Gemeinsame Schule auch in Oberösterreich rasch einführen

SPÖ-Klubvorsitzende Jahn: "ÖVP im Land soll endlich Blockadehaltung beenden"

Linz (OTS) - SPÖ-Klubvorsitzende Gertraud Jahn zeigt sich hoch erfreut über den Vorstoß von Tirols ÖVP-Landeshauptmann Platter in Richtung Gemeinsamer Schule der 6-14-Jährigen. "Ich begrüße es ausdrücklich, dass Platter in Tirol eigene Modellregionen einführen will. Es zeigt, dass sich auch innerhalb der Volkspartei die vernünftigen Argumente die für diesen Schultyp sprechen, durchsetzen", so Jahn. Oberösterreich darf nicht länger mit einer Umsetzung zuwarten. Landeshauptmann Pühringer soll sich ein Vorbild an seinem Parteifreund nehmen, die Blockadehaltung beenden und ebenfalls die Gemeinsame Schule der 6-14-Jährigen forcieren, ruft die Klubvorsitzende zum Handeln auf. Studien belegen, dass diese Schulform den Kindern ein Mehr an Bildungschancen ermöglicht. Ein Gemeinschaftsschulsystem ist auch eine notwendige Reaktion auf geänderte gesellschaftliche Bedingungen.
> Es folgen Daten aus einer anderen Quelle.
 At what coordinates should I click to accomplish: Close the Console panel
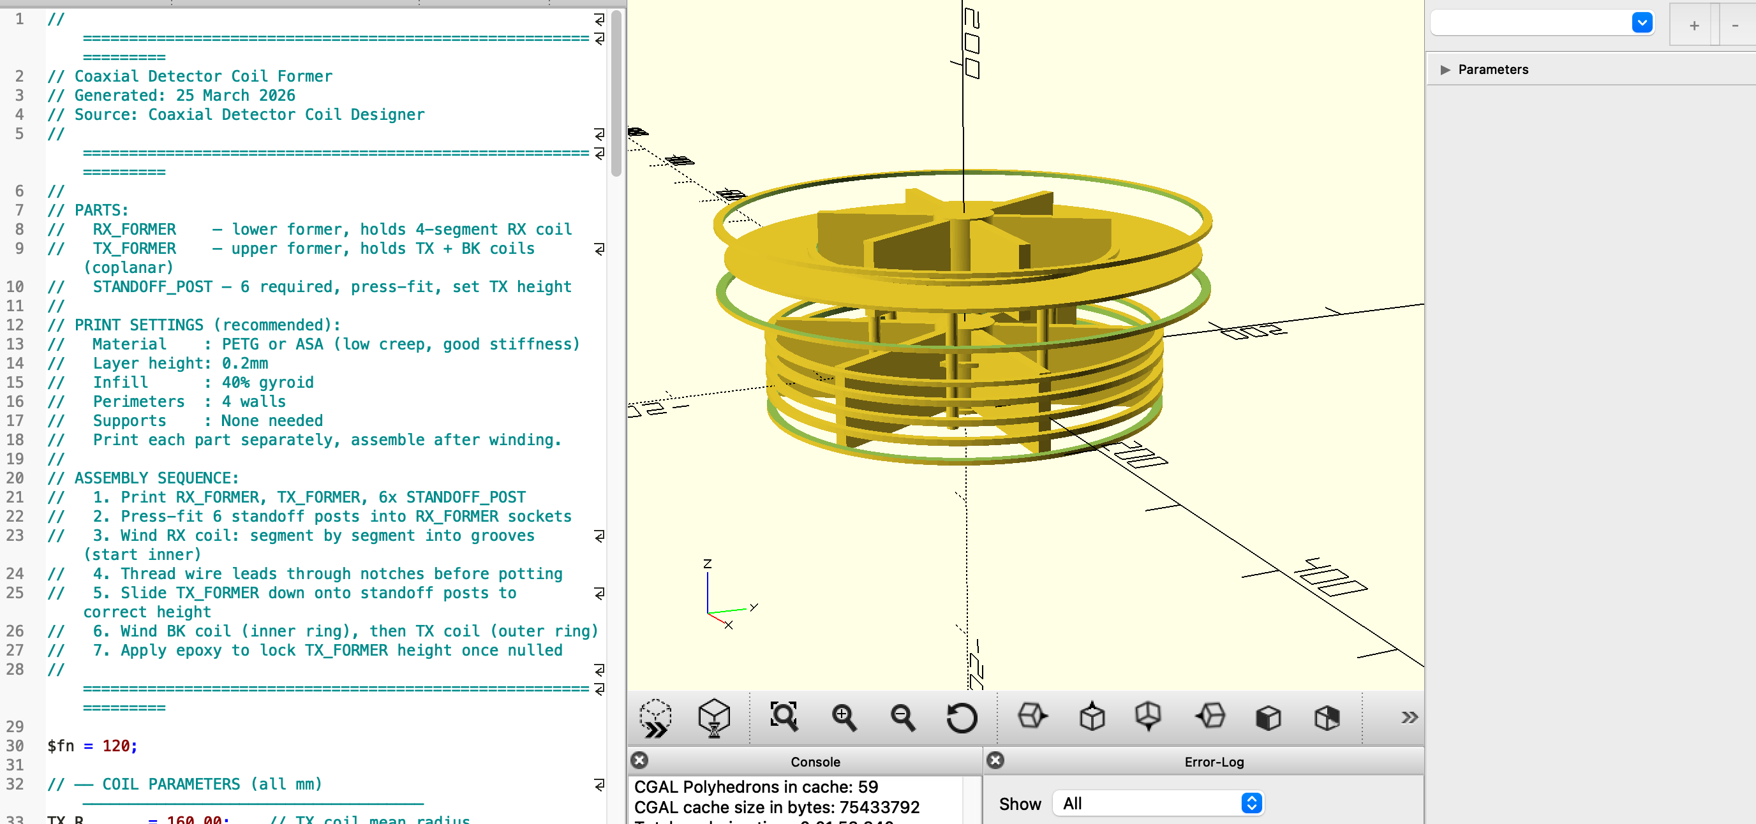639,761
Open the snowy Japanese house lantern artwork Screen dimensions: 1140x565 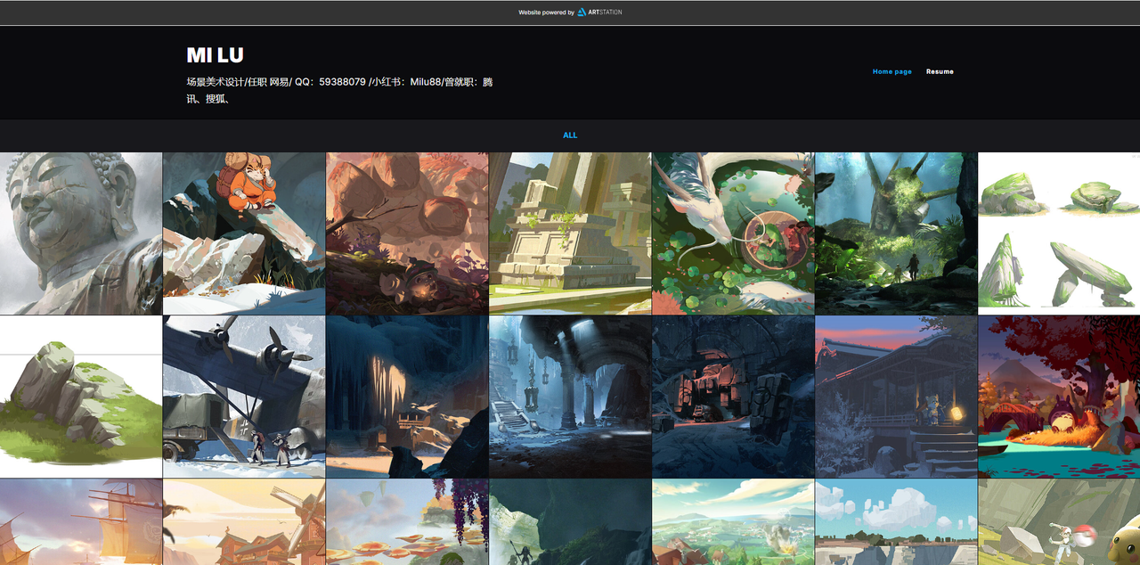pyautogui.click(x=896, y=397)
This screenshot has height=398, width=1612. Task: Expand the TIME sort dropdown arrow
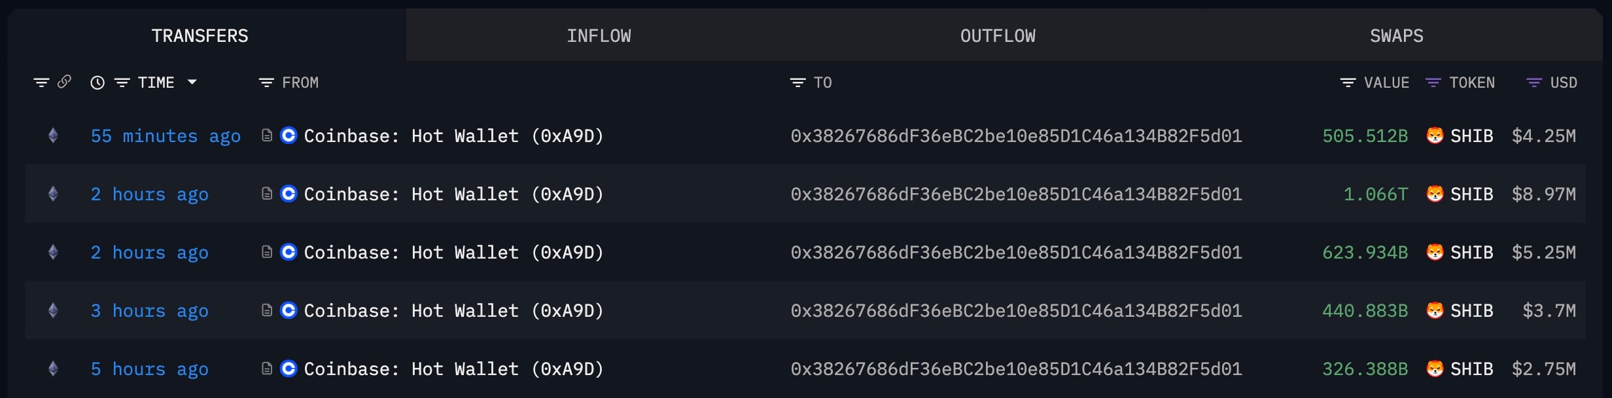(x=192, y=82)
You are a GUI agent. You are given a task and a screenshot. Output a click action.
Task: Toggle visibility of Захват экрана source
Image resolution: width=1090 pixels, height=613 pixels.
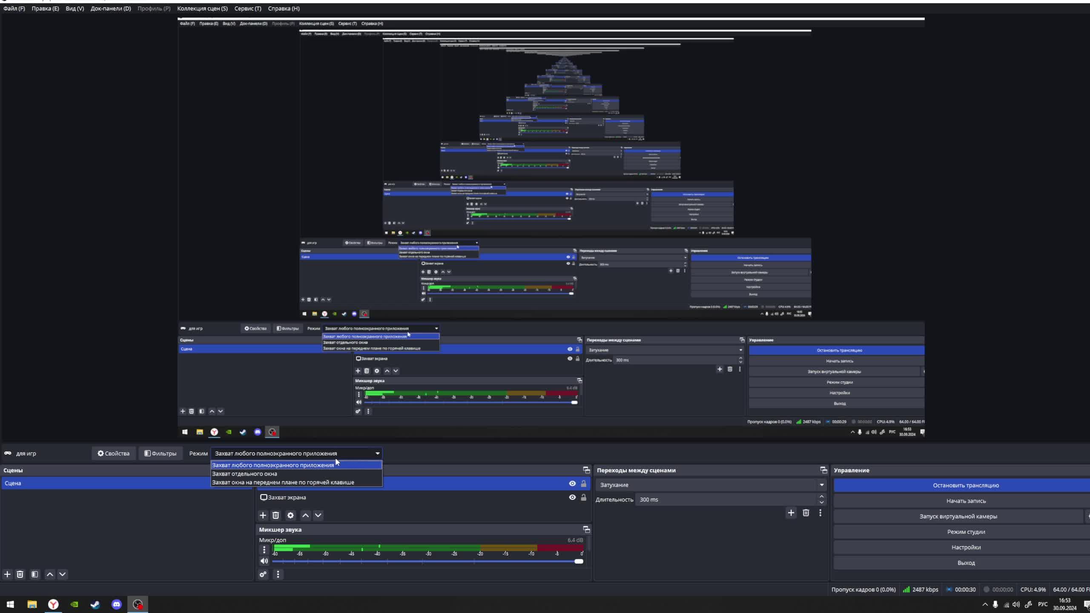tap(572, 497)
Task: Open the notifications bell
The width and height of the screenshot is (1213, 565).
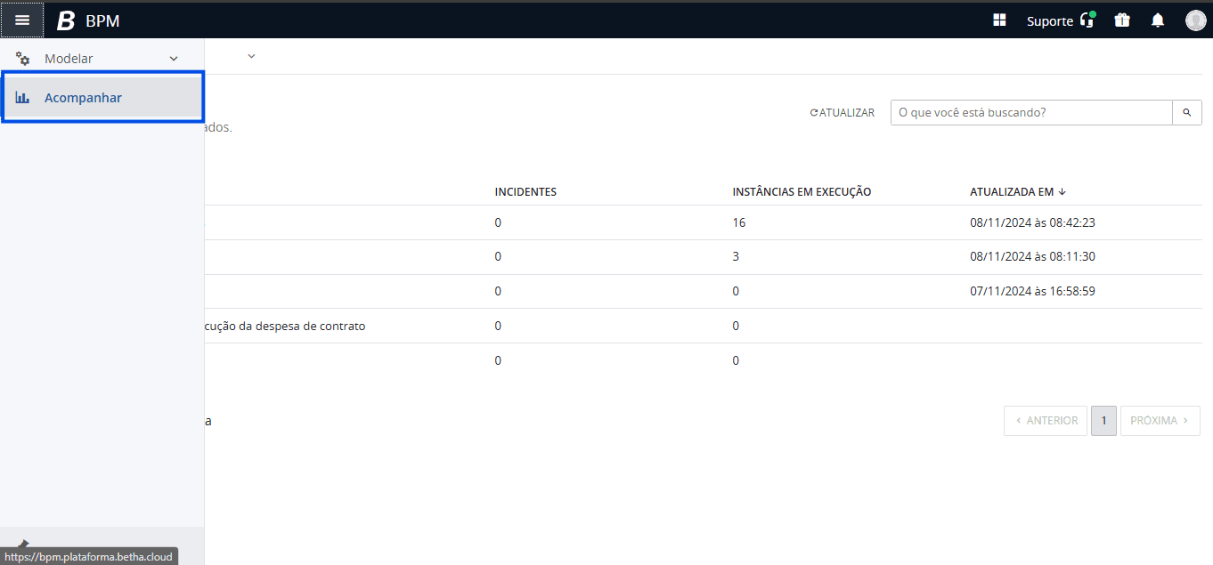Action: [1157, 20]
"Mit Platter schwenkt ein gewichtiger Politiker der Volkspartei nicht nur um, sondern setzt auch erste richtungsweisende Taten, um die Gesamtschule der 6-14-Jährigen zu verwirklichen. Da viele Argumente für diese Schulform sprechen, kann sich nun auch die ÖVP hier nicht mehr verschließen. Landeshauptmann Pühringer soll sich ein Beispiel nehmen und auch in Oberösterreich den Weg zur Gesamtschule frei machen", fordert Jahn.
"Wir dürfen hier zum Wohl unserer Kinder nicht hinterherhinken, sondern müssen ebenfalls solche Modellregionen als erste Schritte zu einer flächendeckenden Einführung schaffen", ist die Klubvorsitzende und Bildungssprecherin überzeugt.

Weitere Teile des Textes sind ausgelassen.